=== Material shown ===

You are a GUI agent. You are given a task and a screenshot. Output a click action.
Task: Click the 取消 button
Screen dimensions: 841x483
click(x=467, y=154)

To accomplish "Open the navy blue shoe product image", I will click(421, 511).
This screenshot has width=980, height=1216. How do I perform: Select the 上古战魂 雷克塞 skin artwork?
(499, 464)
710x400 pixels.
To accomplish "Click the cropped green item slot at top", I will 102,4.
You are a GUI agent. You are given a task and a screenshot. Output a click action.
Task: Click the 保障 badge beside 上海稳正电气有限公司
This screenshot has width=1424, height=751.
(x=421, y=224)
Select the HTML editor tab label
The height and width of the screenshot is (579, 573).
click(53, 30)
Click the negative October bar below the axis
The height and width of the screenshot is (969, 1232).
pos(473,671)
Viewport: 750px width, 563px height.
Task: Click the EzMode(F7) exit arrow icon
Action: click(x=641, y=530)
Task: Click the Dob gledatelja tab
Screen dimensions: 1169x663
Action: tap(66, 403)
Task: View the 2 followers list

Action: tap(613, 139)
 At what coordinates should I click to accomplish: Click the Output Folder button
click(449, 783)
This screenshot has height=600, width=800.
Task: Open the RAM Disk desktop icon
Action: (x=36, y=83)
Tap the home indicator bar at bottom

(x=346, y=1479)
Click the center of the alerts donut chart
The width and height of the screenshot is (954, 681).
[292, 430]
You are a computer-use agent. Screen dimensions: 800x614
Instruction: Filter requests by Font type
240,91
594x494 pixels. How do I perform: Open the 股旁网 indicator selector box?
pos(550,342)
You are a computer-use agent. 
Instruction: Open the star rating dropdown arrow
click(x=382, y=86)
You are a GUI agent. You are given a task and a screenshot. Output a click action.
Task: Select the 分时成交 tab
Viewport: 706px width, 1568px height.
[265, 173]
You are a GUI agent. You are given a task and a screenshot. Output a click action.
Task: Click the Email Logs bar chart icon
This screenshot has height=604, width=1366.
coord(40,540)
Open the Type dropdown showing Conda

===

**Task description:** Output the entries above in their entirety, exactly as written.

**Exercise solution:**
You are a GUI agent. You are given a task and a screenshot. Output a click action.
Task: Click the 取消 button
Screen dimensions: 841x483
click(x=467, y=154)

To accomplish "Open the navy blue shoe product image", I will click(421, 511).
This screenshot has width=980, height=1216. How do I perform: Select the 上古战魂 雷克塞 skin artwork?
(499, 464)
710x400 pixels.
To accomplish "Click the cropped green item slot at top", I will 102,4.
You are a GUI agent. You are given a task and a screenshot. Output a click action.
Task: Click the 保障 badge beside 上海稳正电气有限公司
This screenshot has width=1424, height=751.
(x=421, y=224)
Select the HTML editor tab label
The height and width of the screenshot is (579, 573).
click(53, 30)
Click the negative October bar below the axis
The height and width of the screenshot is (969, 1232).
pos(473,671)
Viewport: 750px width, 563px height.
Task: Click the EzMode(F7) exit arrow icon
Action: click(x=641, y=530)
Task: Click the Dob gledatelja tab
Screen dimensions: 1169x663
Action: tap(66, 403)
Task: View the 2 followers list

Action: tap(613, 139)
 At what coordinates should I click to accomplish: Click the Output Folder button
click(449, 783)
This screenshot has height=600, width=800.
Task: Open the RAM Disk desktop icon
Action: (x=36, y=83)
Tap the home indicator bar at bottom

(x=346, y=1479)
Click the center of the alerts donut chart
The width and height of the screenshot is (954, 681).
[292, 430]
You are a computer-use agent. Screen dimensions: 800x614
Instruction: Filter requests by Font type
240,91
594x494 pixels. How do I perform: Open the 股旁网 indicator selector box?
pos(550,342)
You are a computer-use agent. 
Instruction: Open the star rating dropdown arrow
click(x=382, y=86)
You are a GUI agent. You are given a task and a screenshot. Output a click action.
Task: Select the 分时成交 tab
Viewport: 706px width, 1568px height.
[265, 173]
You are a GUI agent. You are given a task and a screenshot. Output a click action.
Task: Click the Email Logs bar chart icon
This screenshot has height=604, width=1366.
coord(40,540)
Open the Type dropdown showing Conda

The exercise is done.